▶ _What you will do_: Write out every one of the lines below again, requests included, and scale each coordinate pair in the answers by 2, rounding to whole numbers with halves going up. Don't include the pictures.

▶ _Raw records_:
═══

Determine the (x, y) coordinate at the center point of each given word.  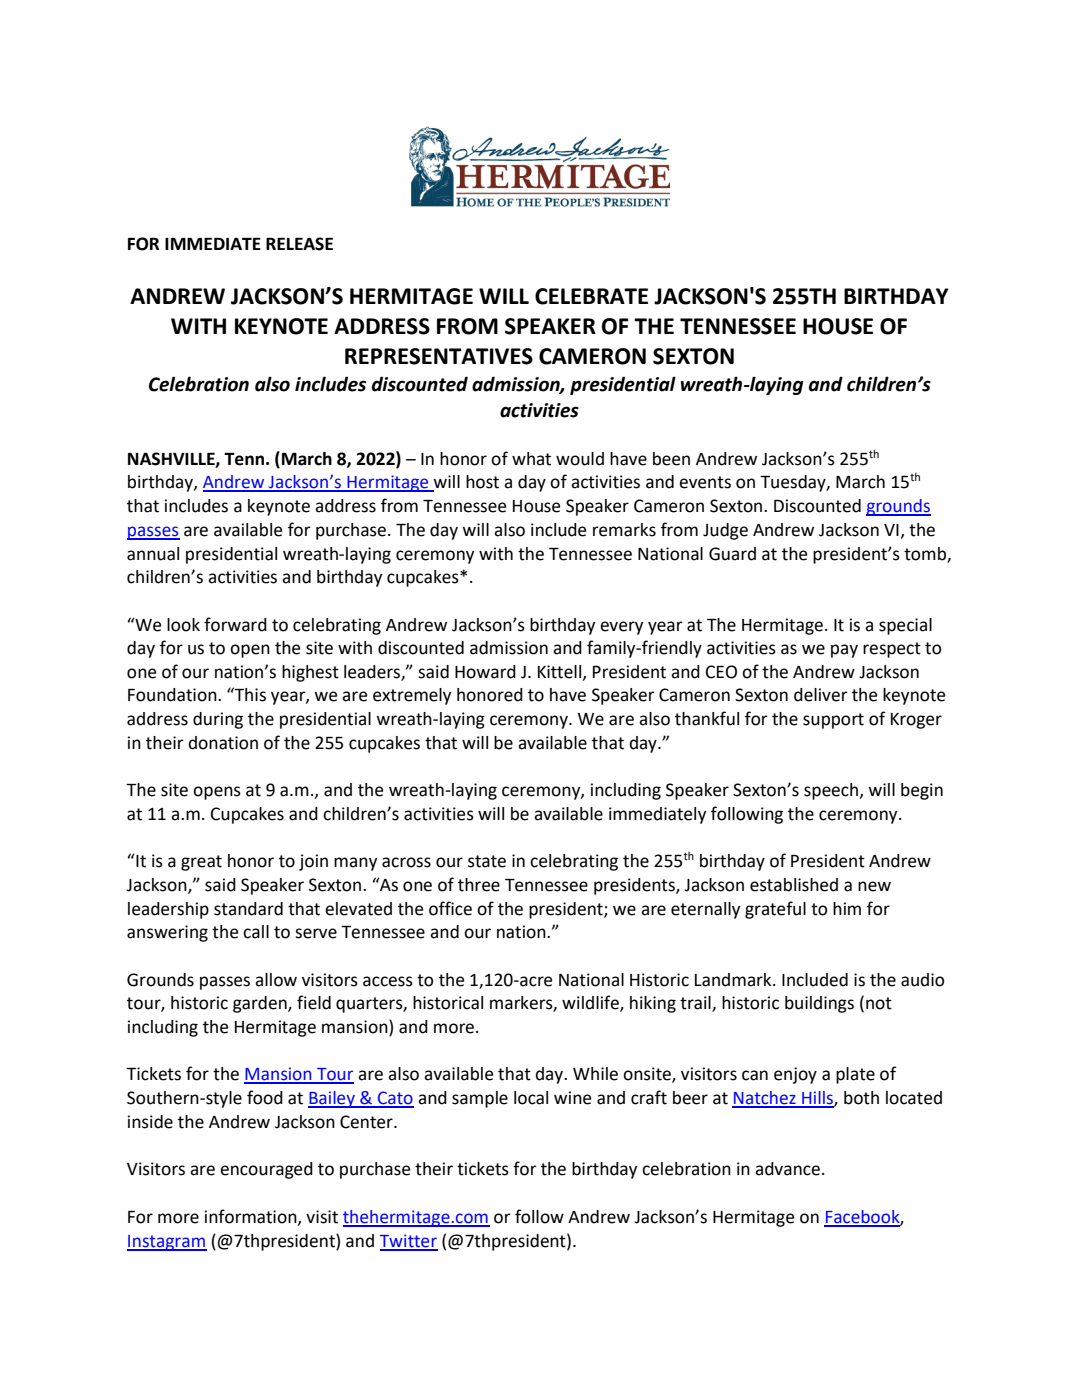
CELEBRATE (591, 296)
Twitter (409, 1242)
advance (787, 1169)
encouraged (266, 1170)
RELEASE (299, 244)
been (671, 459)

═══

▶ _Output for this task_:
Determine the (x, y) coordinate at the center point of each given word.  
CELEBRATE (1182, 592)
Twitter (818, 2484)
advance (1574, 2338)
encouraged (532, 2340)
RELEASE (598, 488)
been (1342, 918)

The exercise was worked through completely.